Probs the same as mine SB5100?, Are you from the UK ?


----------



## <<Onafets>> (Dec 8, 2008)

Unlimited DownLoads Unlimited Browsing


----------



## <<Onafets>> (Dec 8, 2008)

And no Im from Aus


----------



## DrPepper (Dec 8, 2008)

<<Onafets>> said:


> Unlimited DownLoads Unlimited Browsing



Thats what virgin told me when I got my VIP internet package, When I read the terms and conditions during 5pm to 1 am if I download over 3gb it caps my speed.


----------



## <<Onafets>> (Dec 8, 2008)

Im with Bigpond


----------



## <<Onafets>> (Dec 8, 2008)

Should I Use the Onboard modem for the time being...


----------



## Solaris17 (Dec 8, 2008)

?


----------



## <<Onafets>> (Dec 8, 2008)

Woops my Bad...lol!
Wat Onboard!


----------



## Solaris17 (Dec 8, 2008)

id try as i said above but since their are no buttons lets try with step 1 re written unplug them both for a bit and try again.


----------



## <<Onafets>> (Dec 8, 2008)

Should i get a new modem?


----------



## Solaris17 (Dec 8, 2008)

<<Onafets>> said:


> Should i get a new modem?



if it ends up being broken i dont see you having a choice.


----------



## <<Onafets>> (Dec 8, 2008)

Can i up my spped in some way without getting a new modem+70kb sec


----------



## DrPepper (Dec 8, 2008)

It wouldn't be the modem capping the speed more likely something else like a weak signal.

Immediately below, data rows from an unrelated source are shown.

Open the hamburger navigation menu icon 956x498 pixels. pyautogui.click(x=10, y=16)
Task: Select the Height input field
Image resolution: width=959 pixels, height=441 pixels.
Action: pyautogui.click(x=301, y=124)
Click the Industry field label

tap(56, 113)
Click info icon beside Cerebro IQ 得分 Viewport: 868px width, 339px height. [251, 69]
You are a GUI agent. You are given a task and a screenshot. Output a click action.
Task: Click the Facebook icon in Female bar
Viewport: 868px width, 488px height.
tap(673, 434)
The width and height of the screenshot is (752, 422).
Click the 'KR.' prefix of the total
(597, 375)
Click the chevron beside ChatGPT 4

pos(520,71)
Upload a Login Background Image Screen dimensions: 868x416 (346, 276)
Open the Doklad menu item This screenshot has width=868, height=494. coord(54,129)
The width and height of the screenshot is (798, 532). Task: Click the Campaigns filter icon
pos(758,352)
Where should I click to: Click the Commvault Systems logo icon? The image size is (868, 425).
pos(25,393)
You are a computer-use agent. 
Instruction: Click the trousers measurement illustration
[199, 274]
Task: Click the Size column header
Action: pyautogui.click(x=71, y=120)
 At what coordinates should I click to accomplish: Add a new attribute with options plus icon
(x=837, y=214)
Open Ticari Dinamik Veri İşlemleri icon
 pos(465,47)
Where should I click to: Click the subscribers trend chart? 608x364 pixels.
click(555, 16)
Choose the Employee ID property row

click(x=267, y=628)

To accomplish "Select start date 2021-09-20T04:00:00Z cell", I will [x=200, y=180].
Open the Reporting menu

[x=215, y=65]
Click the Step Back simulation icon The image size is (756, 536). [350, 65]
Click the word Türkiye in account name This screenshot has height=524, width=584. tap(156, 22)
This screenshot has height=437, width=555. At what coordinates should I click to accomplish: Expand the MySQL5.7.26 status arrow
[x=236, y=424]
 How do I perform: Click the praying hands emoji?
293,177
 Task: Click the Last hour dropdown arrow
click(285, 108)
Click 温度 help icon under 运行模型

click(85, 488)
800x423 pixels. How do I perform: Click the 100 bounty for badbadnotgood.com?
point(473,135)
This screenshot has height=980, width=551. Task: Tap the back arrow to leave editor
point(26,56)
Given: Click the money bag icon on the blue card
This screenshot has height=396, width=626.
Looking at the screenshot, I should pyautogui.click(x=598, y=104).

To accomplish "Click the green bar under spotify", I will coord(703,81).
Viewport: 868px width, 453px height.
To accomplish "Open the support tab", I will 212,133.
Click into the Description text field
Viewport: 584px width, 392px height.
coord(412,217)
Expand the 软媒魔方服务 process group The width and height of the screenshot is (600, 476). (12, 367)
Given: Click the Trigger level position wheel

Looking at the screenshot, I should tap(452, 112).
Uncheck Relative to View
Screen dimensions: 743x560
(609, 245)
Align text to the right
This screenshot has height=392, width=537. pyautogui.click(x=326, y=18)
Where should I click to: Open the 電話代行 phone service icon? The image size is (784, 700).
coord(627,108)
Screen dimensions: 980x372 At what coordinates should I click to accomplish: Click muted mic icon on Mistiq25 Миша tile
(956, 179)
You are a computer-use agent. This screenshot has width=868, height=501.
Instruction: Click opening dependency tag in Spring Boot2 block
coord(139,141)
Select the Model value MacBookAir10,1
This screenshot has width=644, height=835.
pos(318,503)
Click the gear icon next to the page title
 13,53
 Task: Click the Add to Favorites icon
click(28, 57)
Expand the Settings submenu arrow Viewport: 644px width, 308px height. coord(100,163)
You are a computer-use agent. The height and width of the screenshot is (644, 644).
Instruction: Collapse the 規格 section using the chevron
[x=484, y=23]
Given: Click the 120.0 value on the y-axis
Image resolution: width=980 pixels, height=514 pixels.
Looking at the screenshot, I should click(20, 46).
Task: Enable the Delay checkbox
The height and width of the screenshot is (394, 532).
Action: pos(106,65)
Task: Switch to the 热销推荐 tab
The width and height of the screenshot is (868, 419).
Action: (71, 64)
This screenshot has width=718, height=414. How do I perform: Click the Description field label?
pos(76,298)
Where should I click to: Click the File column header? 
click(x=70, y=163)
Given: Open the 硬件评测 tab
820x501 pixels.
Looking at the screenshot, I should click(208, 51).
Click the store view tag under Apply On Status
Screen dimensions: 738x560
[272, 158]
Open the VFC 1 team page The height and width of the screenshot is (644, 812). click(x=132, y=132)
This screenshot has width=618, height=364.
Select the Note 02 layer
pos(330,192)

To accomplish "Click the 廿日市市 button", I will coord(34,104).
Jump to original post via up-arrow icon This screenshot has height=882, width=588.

I'd call them up and tell them to get someone out there free of charge and fix it.


----------



## Solaris17 (Dec 8, 2008)

<<Onafets>> said:


> Can i up my spped in some way without getting a new modem+70kb sec



if you try what i suggested above it could be


bad setting on your router

bad setting on your surfboard

bad setting on your system

ISP is screwing you

maybe damaged modem


try this open a command prompt and type "ipconfig /flushdns" without the quotes.


----------



## <<Onafets>> (Dec 8, 2008)

Ok then...now come gthe hard part...THE PHONE CALL!

Ring...Ring...Ring
Please Hold Someone will be with you in...7 hours. Thank-you for your call!


----------



## <<Onafets>> (Dec 8, 2008)

I think it worked unplugging. LOL SOOOOO SIMPLE THX
Ill post if any probs THX ALLLLLLLLLLLLLLLLLLLLLLLLLL!


----------



## Triprift (Dec 8, 2008)

Can you dl something from bigpond im sure theyd have dl mirror where you dl a file or maybe of Game arena and see what spped you get.


----------



## Solaris17 (Dec 8, 2008)

<<Onafets>> said:


> I think it worked unplugging. LOL SOOOOO SIMPLE THX
> Ill post if any probs THX ALLLLLLLLLLLLLLLLLLLLLLLLLL!



i love members that tell us how it goes after


----------



## MilkyWay (Dec 8, 2008)

could be a problem at the exchange so it could be out of your hands
id leave it a while could be a bad modem/router but could be a problem outwith your reach


----------



## MilkyWay (Dec 8, 2008)

most routers include a modem well at least my wireless router does


----------



## <<Onafets>> (Dec 8, 2008)

Well switching the cables worked fine...i'm getting 27kb/sec. bit of an increase. from switching the cables. Thx all for your help!


----------



## Yin (Dec 11, 2008)

<<Onafets>> said:


> Im with Bigpond



thats your problem.



<<Onafets>> said:


> Ok then...now come gthe hard part...THE PHONE CALL!
> 
> Ring...Ring...Ring
> Please Hold Someone will be with you in...7 hours. Thank-you for your call!



just say consultant to skip computer if that doesn't work swear at it


----------



## Solaris17 (Dec 11, 2008)

Yin said:


> thats your problem.
> 
> 
> 
> just say consultant to skip computer if that doesn't work swear at it



i take mine out to dinner when it starts to BSOD


----------



## Yin (Dec 11, 2008)

Solaris17 said:


> i take mine out to dinner when it starts to BSOD



lol I mean when he calls bigpond techsupport.


----------